It is a formulistic error of the Jehovah’s Witnesses that Christianity is based on the Scriptures. For that to be the case this would mean that Christian doctrine could not exist until Scripture was written.
Remember that the Christian congregation or Early Church was alive and functioning before any New Testament text was composed. Christians already had a concept of what the “spirit” was and how it fit into their religion, and it was this that defined what they wrote.
But accepting that the context of Scripture gives the real meaning would be accepting the JW formula that Scripture defined doctrine. For that to be the case, then there would be no faithful Christians to write any of the New Testament texts because until there were those texts there could be no doctrines to produce Christians in the first place. And if there were no faithful Christians following a Christian religion in the first place, then there would have been no one to write the New Testament texts you cite.
Therefore the texts cannot be read alone as in a vacuum as the Watchtower tells us they should. Instead one has to develop another formula in order to provide reliable exegesis.
The formula one should follow to understand what the “holy spirit” meant to Early Church writers as they composed the New Testament texts should be something like this:
1. Determine why such writing was chosen to be added to the New Testament canon over others.
2. Demonstrate how the text came to be in the form now recognized as canonical.
3. Place the writing in its historical, cultural, and linguistic setting.
4. Compare the text to any extra-Biblical traditions and compositions available.
5. Trace current exegesis regarding texts back to their origins and compare them to the most ancient regarding the same.

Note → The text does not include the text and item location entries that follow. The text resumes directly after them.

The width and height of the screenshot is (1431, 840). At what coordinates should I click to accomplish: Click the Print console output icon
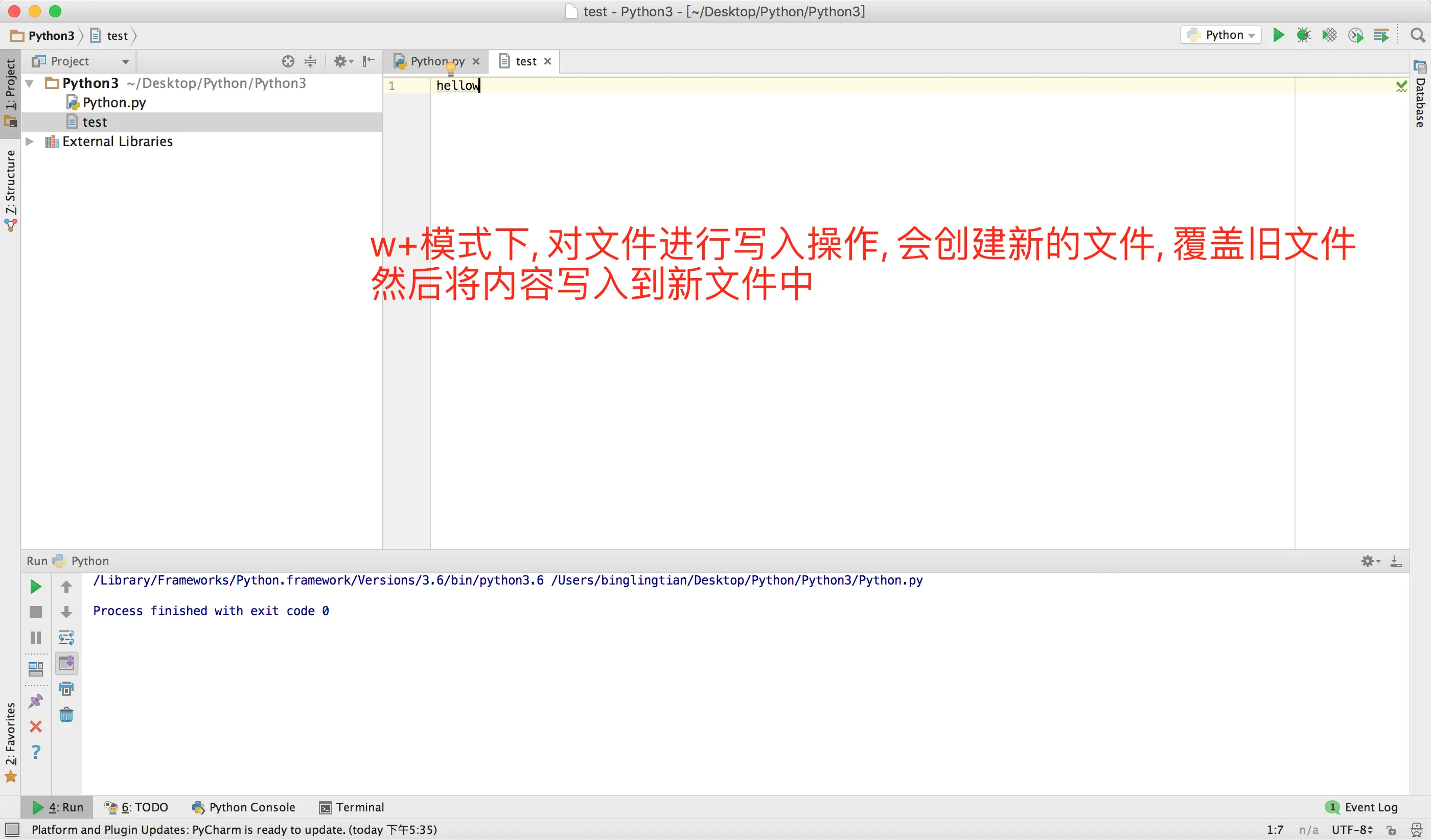[66, 688]
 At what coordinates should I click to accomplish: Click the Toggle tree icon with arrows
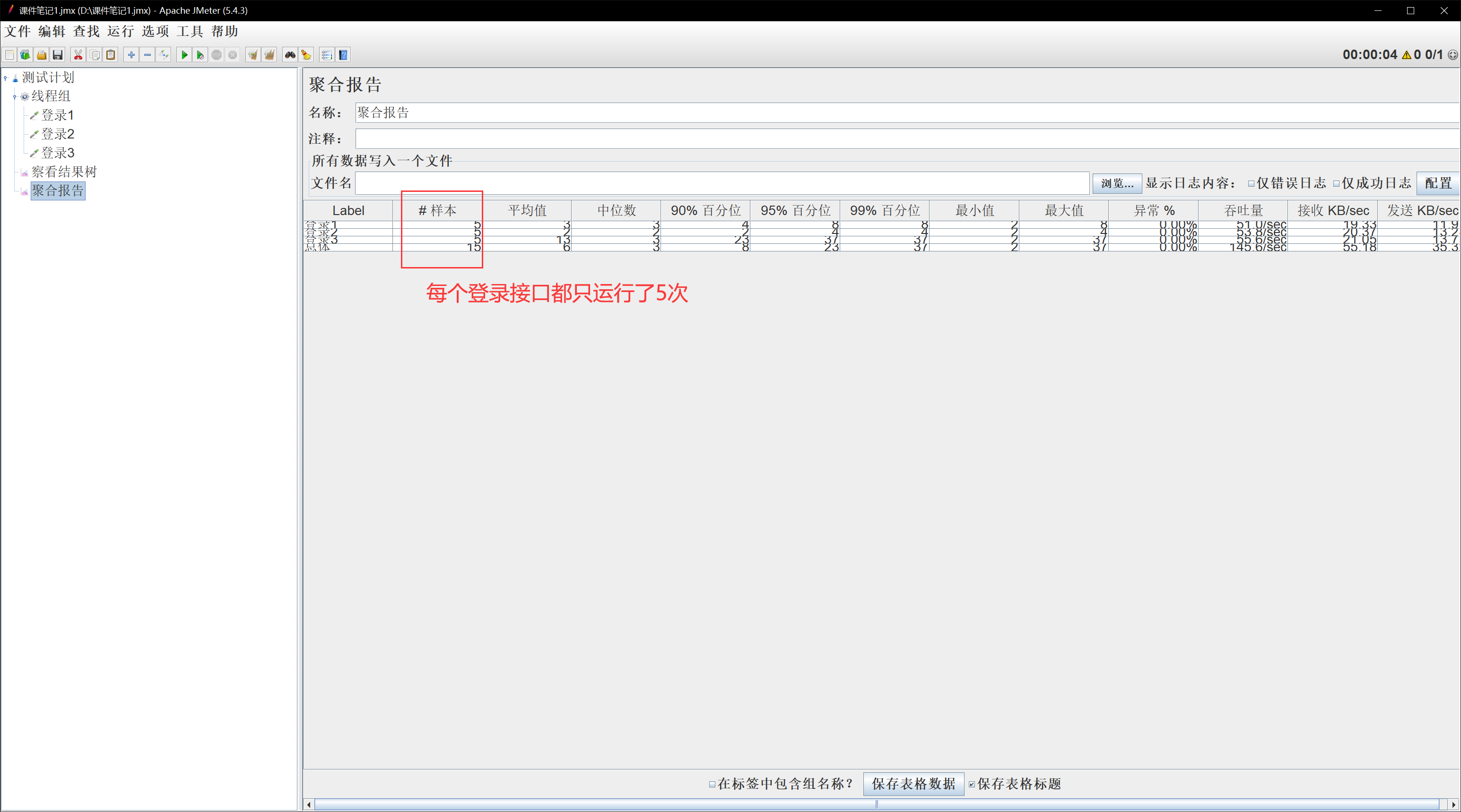pyautogui.click(x=164, y=55)
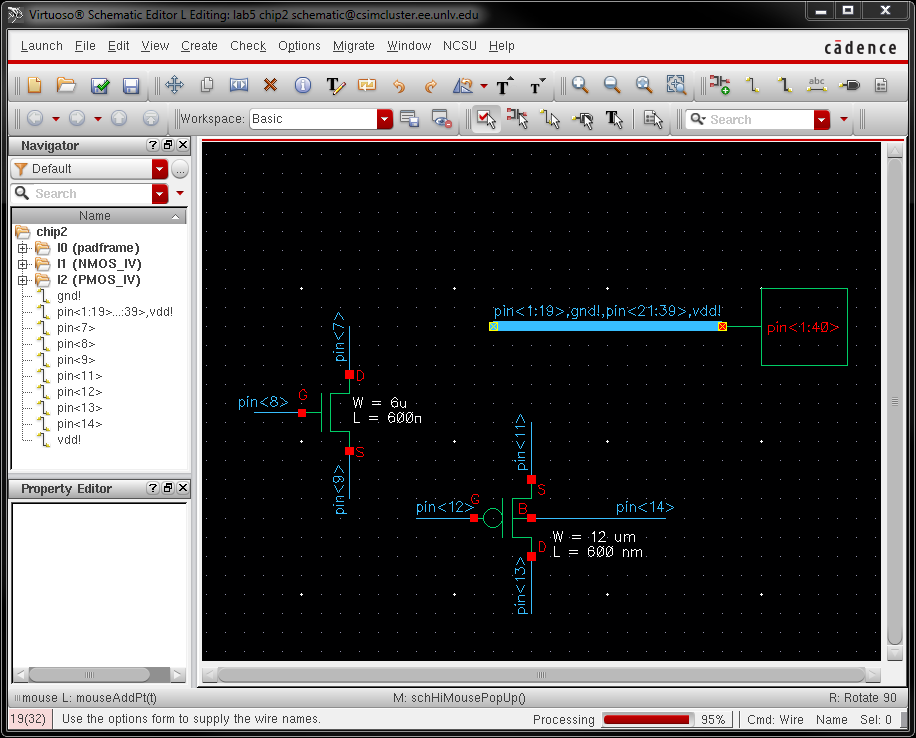Image resolution: width=916 pixels, height=738 pixels.
Task: Open the Workspace Basic dropdown
Action: click(x=385, y=119)
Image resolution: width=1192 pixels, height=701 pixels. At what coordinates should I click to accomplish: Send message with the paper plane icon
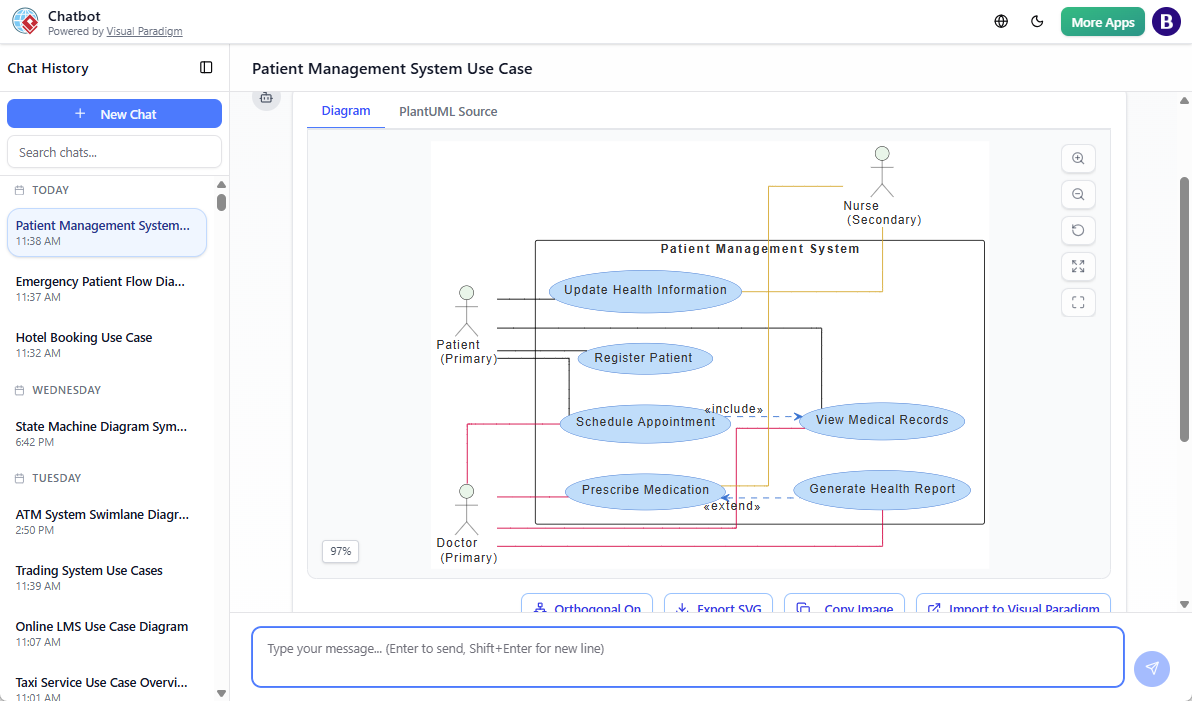click(x=1151, y=668)
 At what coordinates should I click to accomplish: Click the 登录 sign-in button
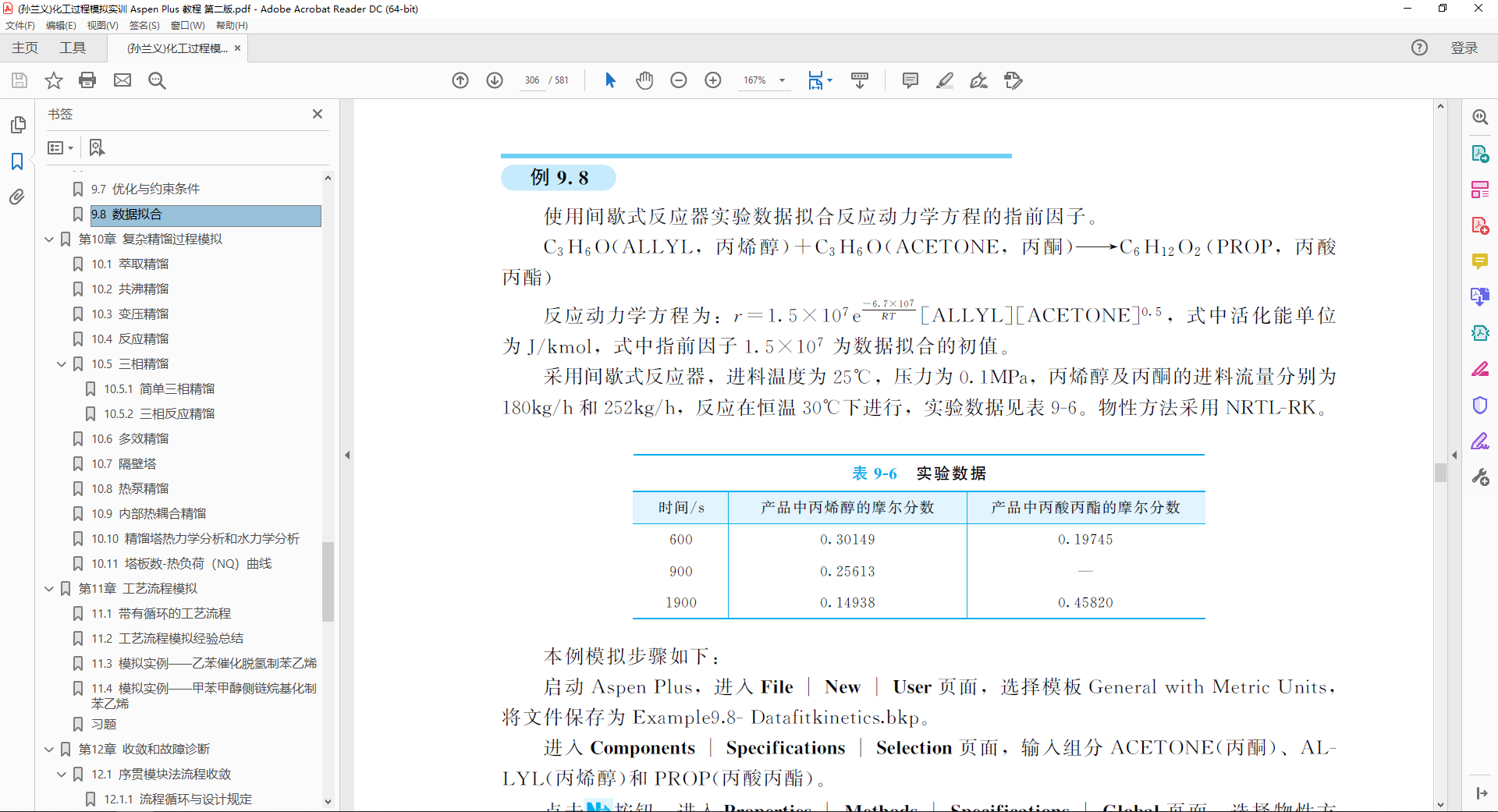click(1464, 48)
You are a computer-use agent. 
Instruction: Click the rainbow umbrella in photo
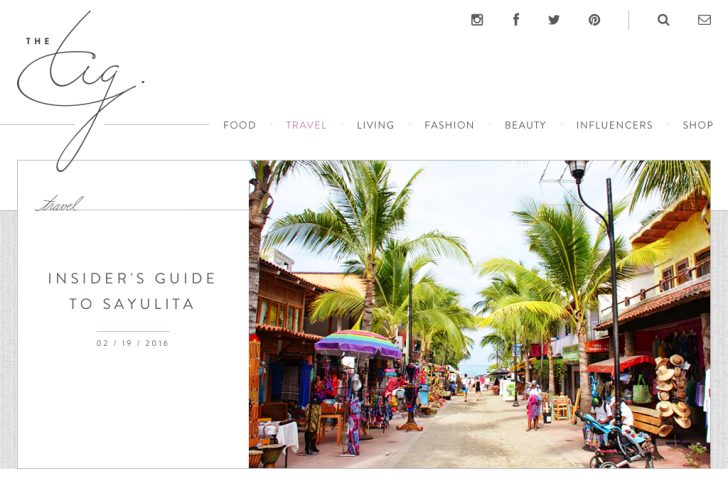tap(358, 344)
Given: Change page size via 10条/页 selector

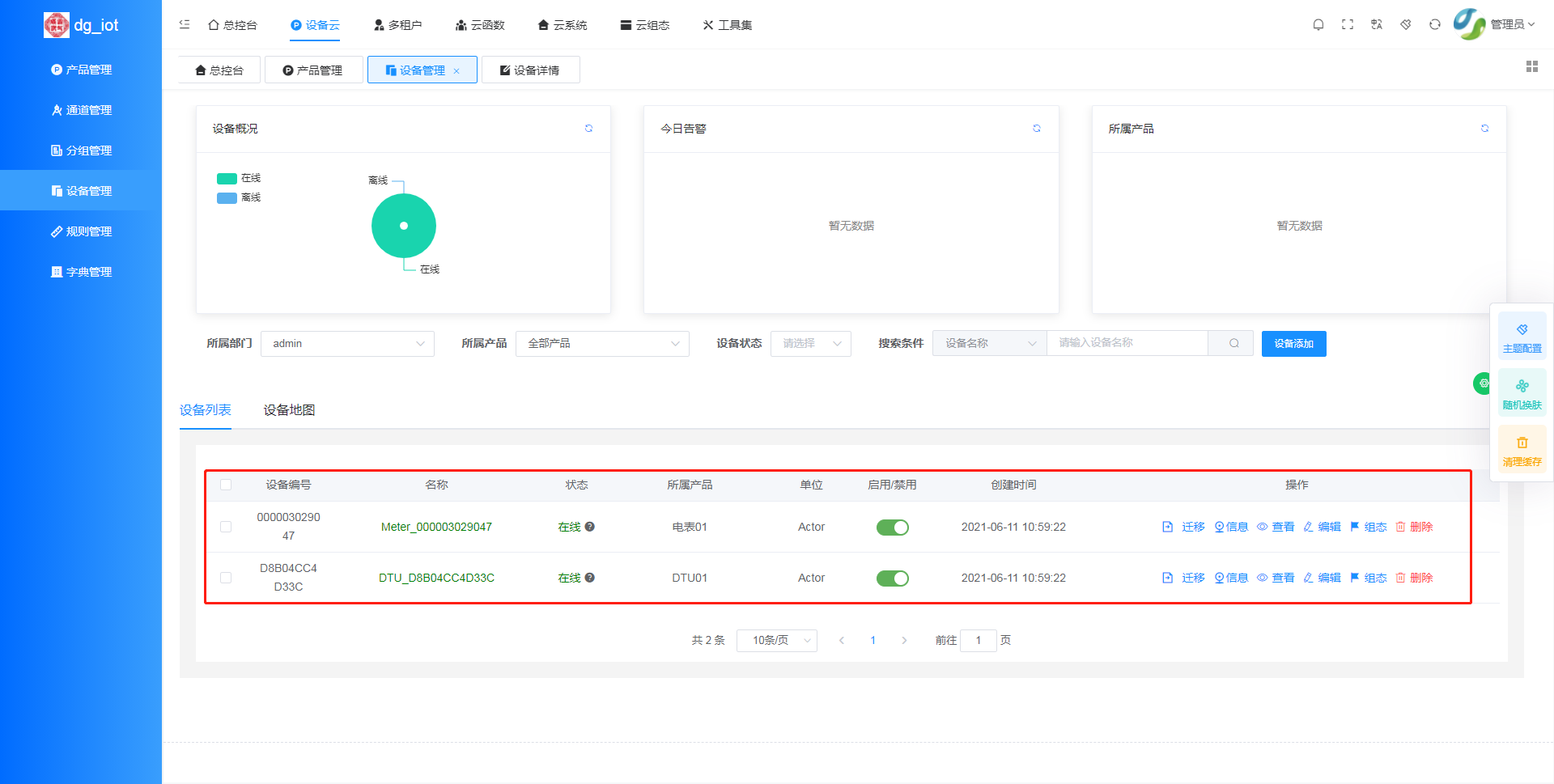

Why You Can't Just Use the Context Alone
If you don’t follow this formula and just attempt to read and interpret Scripture by its context only, you will end up with inaccurate conclusions. To demonstrate:
The Gospel writer takes liberties with the way he quotes the Hebrew Scriptures in many places in Matthew. For instance, at Matthew 2.23 the author states: “…so that what has been spoken through the prophets might be fulfilled, ‘He will be called a Nazorean.’”
Some have gone to great lengths to explain this by merely the context, claiming everything from this being an ancient prophecy that once appeared in the Hebrew text but was erased to similar things based on lost Greek readings from the Septuagint.
But if you place Matthew in its historical, cultural, and linguistic setting, and you take into account its Jewish background and Judaism’s traditions, the text makes sense. Matthew is employing “midrash.”
The technique is quite foreign to most Christians, and alien to Gentile cultures in general. It is a means of teaching a text by the way you quote it. Since Hebrew is very terse, one can focus on a particular shade of meaning and build a teaching on it even though this changes the Scripture considerably from its original wording.
40-Year Old Steve Carell or a Maiden or a Young Woman without Carnal Knowledge?
Matthew does this a lot. At 1.23 he alters the Hebrew and Greek word for “maiden” and creates a play on words on the dual Semitic meaning of “virgin,” i.e., a “young woman” and “one that has never had sexual relations.” The original Hebrew text at Isaiah 7.14 doesn’t technically describe a woman lacking carnal knowledge, and the Greek LXX version of the same text refers to the type of “women” who were generally virgins as well as being youthful. Via midrash, Matthew combines the meanings to fit his theology that the “virgin” birth was prophesied, even though there this is not the literal, original meaning.
Using the same technique, Matthew “quotes” Judges 13.5, Isaiah 11.1 and 60.21 as if it was a single text, using the same “play-on-words” midrashic technique, and sees this “text” fulfilled in Jesus, claiming that Jesus was foretold to be a "Nazorean."--Matthew 2.23/
But if the texts don’t really read this way, how can Matthew say they were “fulfilled” in Jesus? That’s what midrash does. Matthew isn’t saying that individual texts proclaimed Jesus as the promised Messiah. Via midrash Matthew is claiming that all the prophets, in way or another, testified to Jesus. His “made up” texts, so to speak, are within allowable Jewish exegetical techniques of the time.
If you ignored the background and traditions that the surrounded this gospel’s composition, these texts would be difficult to decipher and explain. Therefore one needs to ignore the Watchtower technique of accepting a “first blush” reading of texts and employ a more critical approach.
Employ a Critical Formula
While I will not attempt here to re-write you conclusions, I will say this: based on a more critical approach the New Testament texts suggest that texts were chosen for canonization (and even redacted) to fit a somewhat more complex and developed doctrine of the Holy Spirit than you suggest, and not the other way around.
It might help to investigate the liturgical use of the texts in the centuries leading up to the final canonization and see if alternate pericopes from competing texts about the spirit existed, and why particular ones were chosen over the others in the canon’s finalization. This will help you sharpen your conclusions.